Why did the strategy for significantly increasing BA.4 and BA.5 neutralizing antibodies using a bivalent vaccine fail? The most likely explanation is imprinting. The immune systems of people immunized with the bivalent vaccine, all of whom had previously been vaccinated, were primed to respond to the ancestral strain of SARS-CoV-2. They therefore probably responded to epitopes shared by BA.4 and BA.5 and the ancestral strain, rather than to new epitopes on BA.4 and BA.5. This effect could possibly be moderated by immunizing people either with BA.4 and BA.5 mRNA alone or with a greater quantity of BA.4 and BA.5 mRNA. Evidence in support of these strategies can be found in Pfizer–BioNTech’s data regarding its BA.1-containing bivalent vaccine, which showed that BA.1-specific neutralizing-antibody responses were greater in persons who were injected with a monovalent vaccine containing 30 μg or 60 μg of BA.1 mRNA or a bivalent vaccine containing 30 μg of BA.1 mRNA and 30 μg of ancestral-strain mRNA than in those who received a bivalent vaccine containing 15 μg of each type of mRNA.
On November 22, 2022, the CDC published data on the effectiveness of the BA.4 and BA.5 mRNA vaccines for preventing symptomatic infection within 2 months after receipt of the booster dose. For people who had received a monovalent vaccine 2 to 3 months earlier, the extra protection associated with the bivalent booster dose ranged from 28 to 31%. For those who had received a monovalent vaccine more than 8 months earlier, the extra protection ranged from 43 to 56%.5 Given the results of previous studies, it’s likely that this moderate increase in protection against probably generally mild disease will be short lived. As of November 15, 2022, only about 10% of the population for whom the bivalent vaccine had been recommended had received it.5 By December 2022, the BA.4 strain was no longer circulating, and BA.5 accounted for less than 25% of circulating SARS-CoV-2 strains, having been partially replaced by more immune-evasive strains, such as BQ.1, BQ.1.1, BF.7, XBB, and XBB.1.
What lessons can be learned from our experience with bivalent vaccines?

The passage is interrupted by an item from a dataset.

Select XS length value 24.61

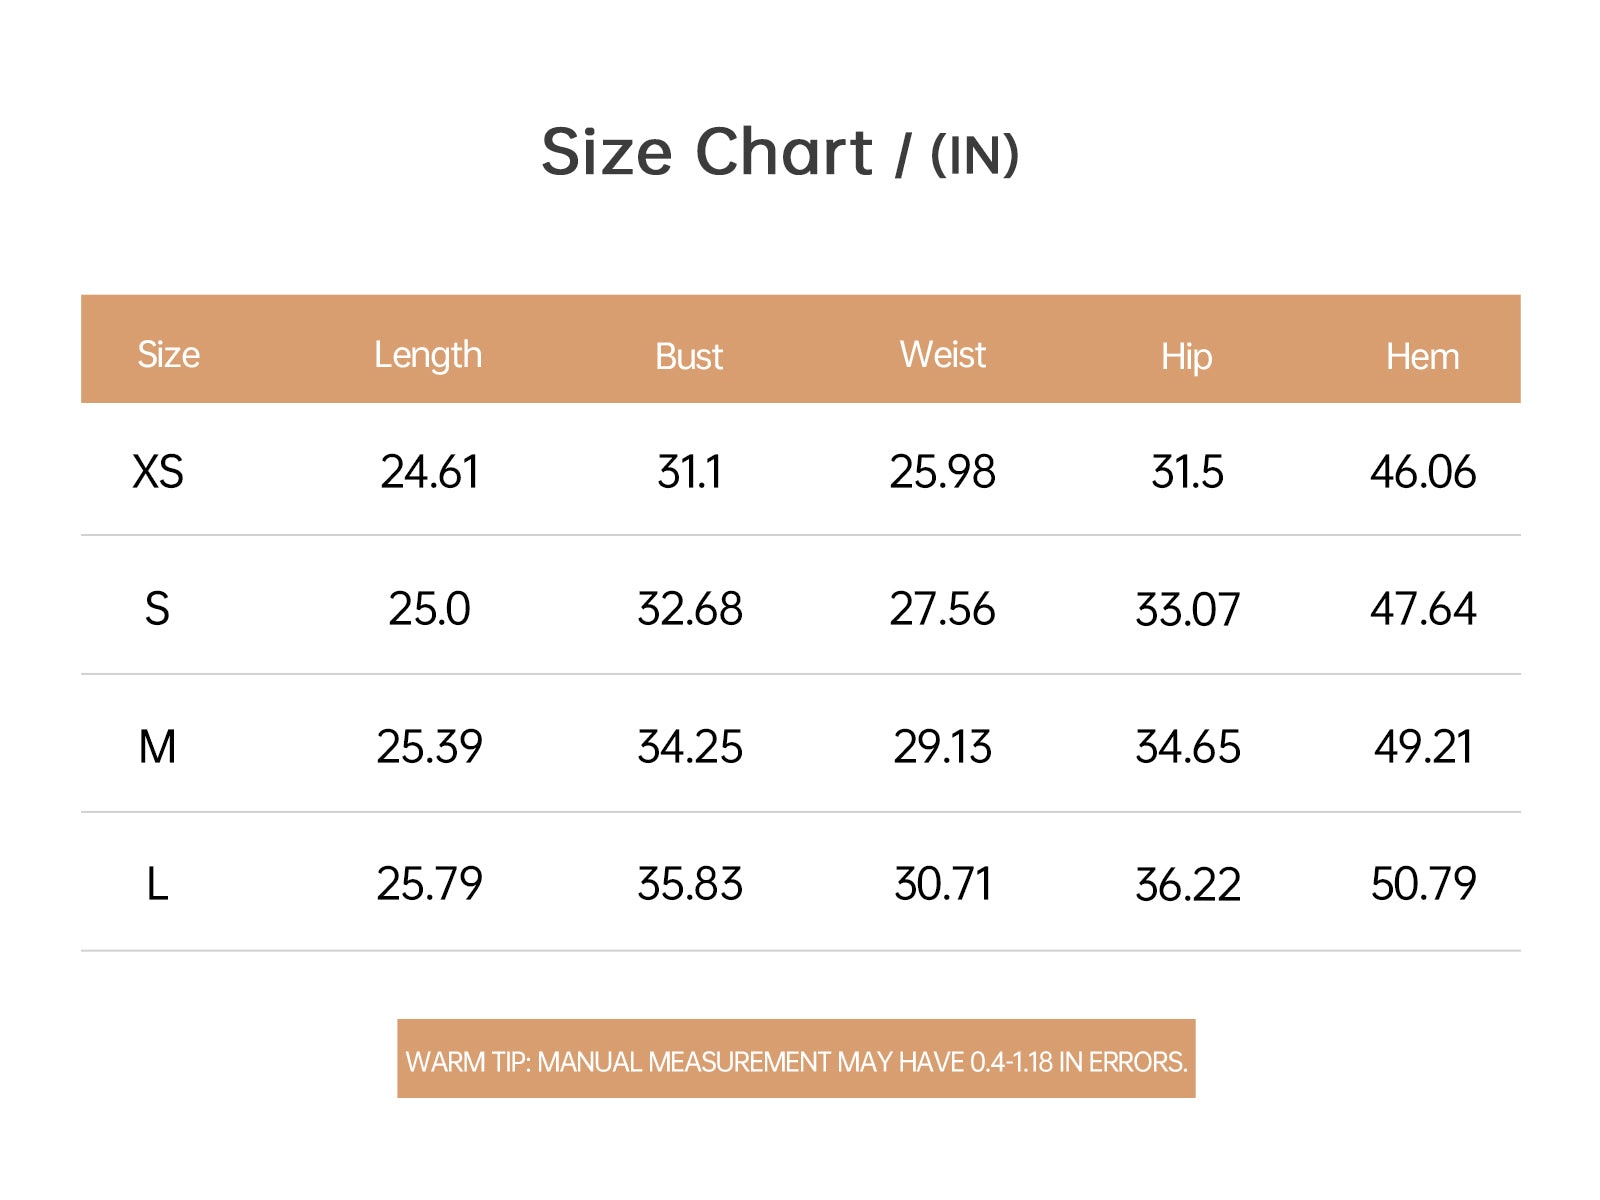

Fortunately, SARS-CoV-2 variants haven’t evolved to resist the protection against severe disease offered by vaccination or previous infection. If that happens, we will need to create a variant-specific vaccine. Although boosting with a bivalent vaccine is likely to have a similar effect as boosting with a monovalent vaccine, booster dosing is probably best reserved for the people most likely to need protection against severe disease — specifically, older adults, people with multiple coexisting conditions that put them at high risk for serious illness, and those who are immunocompromised. In the meantime, I believe we should stop trying to prevent all symptomatic infections in healthy, young people by boosting them with vaccines containing mRNA from strains that might disappear a few months later.